--- start Input ---

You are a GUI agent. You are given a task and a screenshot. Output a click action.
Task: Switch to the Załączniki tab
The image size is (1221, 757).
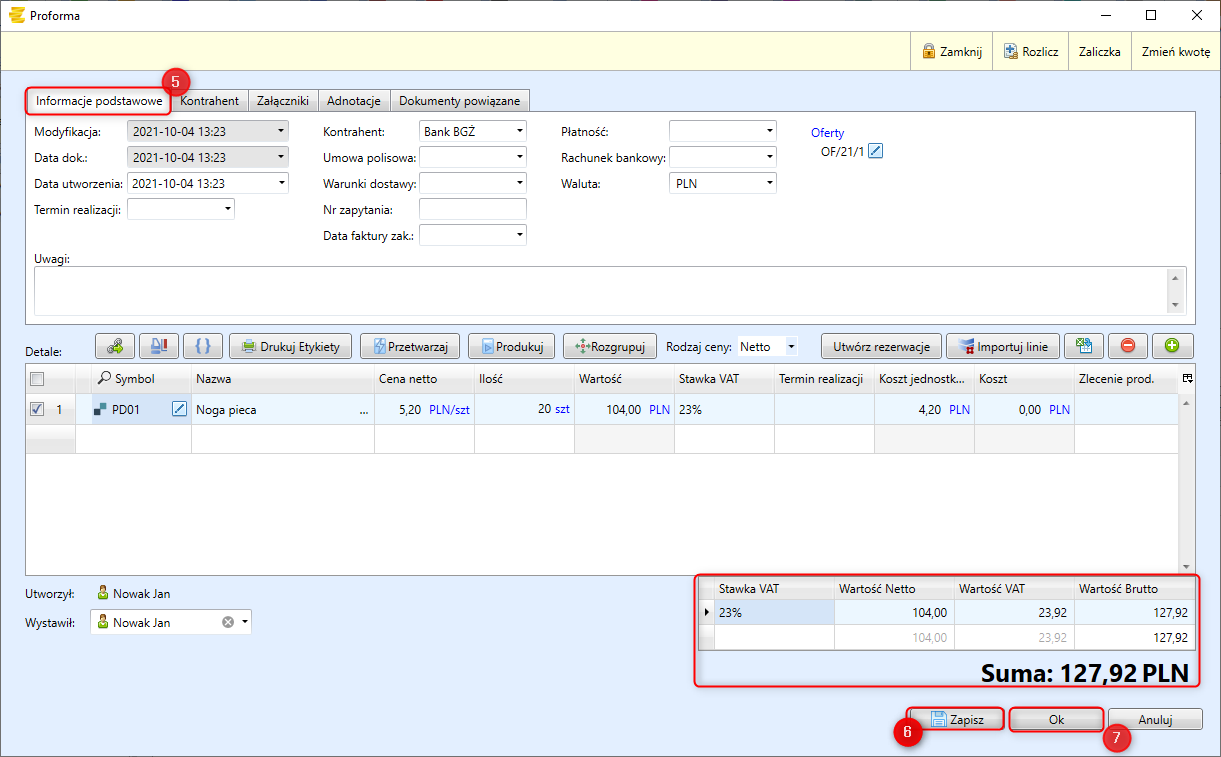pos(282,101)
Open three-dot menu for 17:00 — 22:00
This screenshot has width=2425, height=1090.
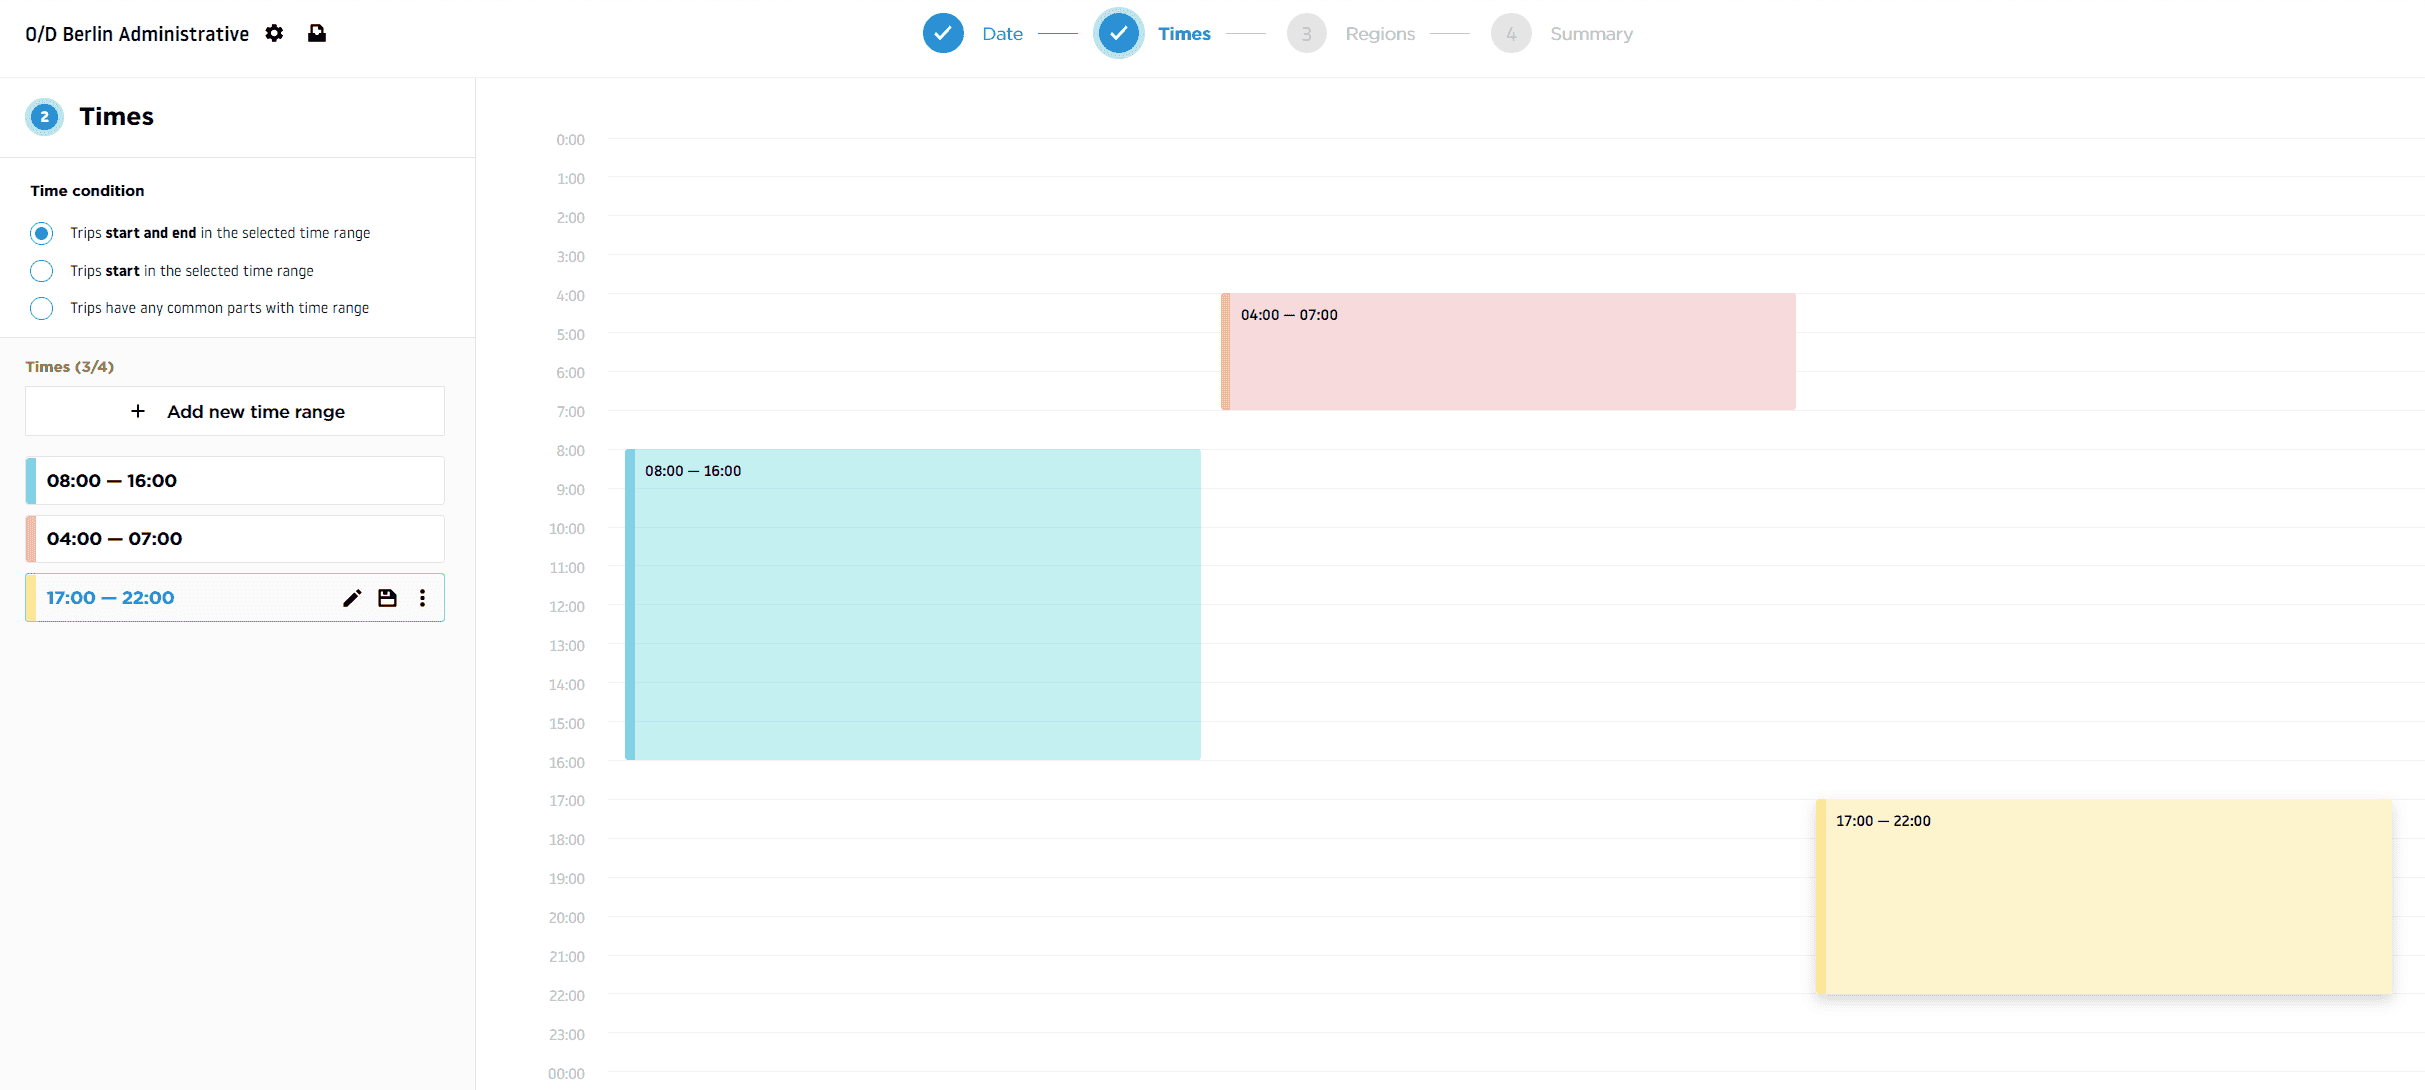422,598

--- end Input ---

*The task*:
Reproduce every line of the rows above word for word, leaving out the pictures.

*Problem solution*:
You are a GUI agent. You are given a task and a screenshot. Output a click action.
Task: Switch to the Załączniki tab
The image size is (1221, 757).
pos(282,101)
Open three-dot menu for 17:00 — 22:00
This screenshot has width=2425, height=1090.
422,598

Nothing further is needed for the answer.